Sovversioni del fotomontaggio politico: l'immagine agitata di John Heartfield

Rosanna Gangemi

The principle of classical composition, based on the isolated piece, presents the univocal image of a perfect world; that of the assembly of heterogeneous parts, a priori incompatible, reveals the contradictions of the existing. This intuition is at the basis of the photomontages of John Heartfield (1891-1968), one of the most innovative disrupter of visions of the twentieth century, pioneer of political photomontage, whose influence, going well beyond the limits of Dadaism, will extend to many more areas of the artistic world. In 1938, the philosopher Günther Anders (1902-1992) dedicated to him a quite unknown text, “On photomontage”.
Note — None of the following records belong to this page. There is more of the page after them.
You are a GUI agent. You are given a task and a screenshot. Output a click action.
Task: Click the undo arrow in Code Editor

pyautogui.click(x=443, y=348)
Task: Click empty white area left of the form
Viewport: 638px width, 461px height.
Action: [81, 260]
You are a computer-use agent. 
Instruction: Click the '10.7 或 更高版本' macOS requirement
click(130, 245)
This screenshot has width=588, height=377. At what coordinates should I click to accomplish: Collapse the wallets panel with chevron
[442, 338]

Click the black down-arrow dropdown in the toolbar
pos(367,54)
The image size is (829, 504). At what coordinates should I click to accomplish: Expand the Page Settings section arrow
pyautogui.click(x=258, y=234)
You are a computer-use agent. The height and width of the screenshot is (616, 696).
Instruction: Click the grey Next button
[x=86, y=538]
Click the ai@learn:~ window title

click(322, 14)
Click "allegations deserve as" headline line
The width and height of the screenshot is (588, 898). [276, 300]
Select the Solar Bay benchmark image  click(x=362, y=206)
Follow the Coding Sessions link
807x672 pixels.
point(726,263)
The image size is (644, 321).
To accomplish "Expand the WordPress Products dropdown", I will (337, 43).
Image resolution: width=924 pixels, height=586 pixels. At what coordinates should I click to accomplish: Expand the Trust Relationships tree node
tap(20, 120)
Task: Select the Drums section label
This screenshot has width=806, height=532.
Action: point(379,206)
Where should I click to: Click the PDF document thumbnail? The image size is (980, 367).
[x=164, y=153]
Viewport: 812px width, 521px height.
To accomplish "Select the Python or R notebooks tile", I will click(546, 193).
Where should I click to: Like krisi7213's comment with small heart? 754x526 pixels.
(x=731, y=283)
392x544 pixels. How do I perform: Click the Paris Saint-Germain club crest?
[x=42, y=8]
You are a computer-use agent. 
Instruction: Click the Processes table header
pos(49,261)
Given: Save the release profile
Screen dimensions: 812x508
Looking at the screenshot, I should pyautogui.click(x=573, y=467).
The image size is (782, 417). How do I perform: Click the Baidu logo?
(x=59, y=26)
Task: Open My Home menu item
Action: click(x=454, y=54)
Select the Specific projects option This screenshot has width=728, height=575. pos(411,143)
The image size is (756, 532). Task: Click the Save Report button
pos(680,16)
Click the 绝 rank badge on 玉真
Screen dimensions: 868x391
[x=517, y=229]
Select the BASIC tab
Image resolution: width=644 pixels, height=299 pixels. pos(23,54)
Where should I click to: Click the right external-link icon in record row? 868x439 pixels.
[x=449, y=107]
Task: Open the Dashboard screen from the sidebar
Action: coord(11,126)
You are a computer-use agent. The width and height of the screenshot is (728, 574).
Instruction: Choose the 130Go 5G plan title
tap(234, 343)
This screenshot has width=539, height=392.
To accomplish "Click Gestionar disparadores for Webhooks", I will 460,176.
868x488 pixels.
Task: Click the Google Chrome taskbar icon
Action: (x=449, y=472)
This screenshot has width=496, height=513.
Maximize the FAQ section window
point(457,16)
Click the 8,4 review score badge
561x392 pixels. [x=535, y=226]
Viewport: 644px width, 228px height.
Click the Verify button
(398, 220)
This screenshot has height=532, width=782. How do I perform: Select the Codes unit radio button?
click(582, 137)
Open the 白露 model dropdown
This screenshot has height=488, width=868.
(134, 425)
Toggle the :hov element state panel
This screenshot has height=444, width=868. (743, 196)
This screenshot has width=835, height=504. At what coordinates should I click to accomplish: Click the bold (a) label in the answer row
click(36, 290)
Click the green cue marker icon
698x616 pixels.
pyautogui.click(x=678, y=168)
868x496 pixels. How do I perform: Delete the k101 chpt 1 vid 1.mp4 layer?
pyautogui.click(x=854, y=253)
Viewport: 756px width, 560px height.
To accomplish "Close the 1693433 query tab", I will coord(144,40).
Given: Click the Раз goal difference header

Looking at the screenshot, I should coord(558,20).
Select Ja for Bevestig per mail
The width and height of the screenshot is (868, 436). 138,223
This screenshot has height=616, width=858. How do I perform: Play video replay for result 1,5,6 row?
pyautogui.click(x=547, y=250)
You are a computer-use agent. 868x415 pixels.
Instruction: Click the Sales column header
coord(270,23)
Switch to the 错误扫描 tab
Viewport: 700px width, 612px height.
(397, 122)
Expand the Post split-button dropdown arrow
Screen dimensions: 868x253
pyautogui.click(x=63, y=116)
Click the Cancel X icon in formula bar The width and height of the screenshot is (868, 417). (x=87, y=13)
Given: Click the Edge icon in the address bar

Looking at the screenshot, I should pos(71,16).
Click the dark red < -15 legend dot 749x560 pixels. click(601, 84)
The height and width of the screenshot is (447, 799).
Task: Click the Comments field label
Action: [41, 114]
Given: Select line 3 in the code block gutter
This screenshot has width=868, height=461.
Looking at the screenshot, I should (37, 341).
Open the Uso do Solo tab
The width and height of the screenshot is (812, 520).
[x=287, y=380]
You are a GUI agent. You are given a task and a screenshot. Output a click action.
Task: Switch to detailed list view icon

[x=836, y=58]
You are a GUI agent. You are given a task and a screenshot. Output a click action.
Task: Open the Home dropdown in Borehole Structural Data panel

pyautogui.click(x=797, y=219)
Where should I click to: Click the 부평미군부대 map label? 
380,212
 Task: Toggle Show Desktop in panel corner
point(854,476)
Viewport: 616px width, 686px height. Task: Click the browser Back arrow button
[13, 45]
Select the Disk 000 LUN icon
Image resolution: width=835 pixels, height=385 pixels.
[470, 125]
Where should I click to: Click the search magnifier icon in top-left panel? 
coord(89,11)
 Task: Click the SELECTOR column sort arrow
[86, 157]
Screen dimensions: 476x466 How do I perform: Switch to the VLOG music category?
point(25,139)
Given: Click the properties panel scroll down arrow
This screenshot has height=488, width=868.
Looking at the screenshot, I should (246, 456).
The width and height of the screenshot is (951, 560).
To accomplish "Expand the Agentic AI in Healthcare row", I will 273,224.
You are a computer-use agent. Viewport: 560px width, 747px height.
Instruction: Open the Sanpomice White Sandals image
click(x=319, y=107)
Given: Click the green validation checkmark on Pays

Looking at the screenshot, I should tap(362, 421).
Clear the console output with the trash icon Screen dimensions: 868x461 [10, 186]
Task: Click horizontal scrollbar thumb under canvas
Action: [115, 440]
This essay is mainly intended to account for Anders' original analysis of Heartfield's militant photo collages, defined as genuine judgments on the world. The topics that bring out what is profoundly new in his practice will be explored: the visual and rhetorical modalities that it promotes, the role it assigns to the recipient, and the necessarily ambivalent place in the world of art, up to the process of conception and diffusion resulting from certain collective creative dynamics, in particular the association with the painter George Grosz and, above all, the contribution of his brother, Wieland Herzfelde, to whom Heartfield owes many of the verbal statements that streak his visual pamphlets.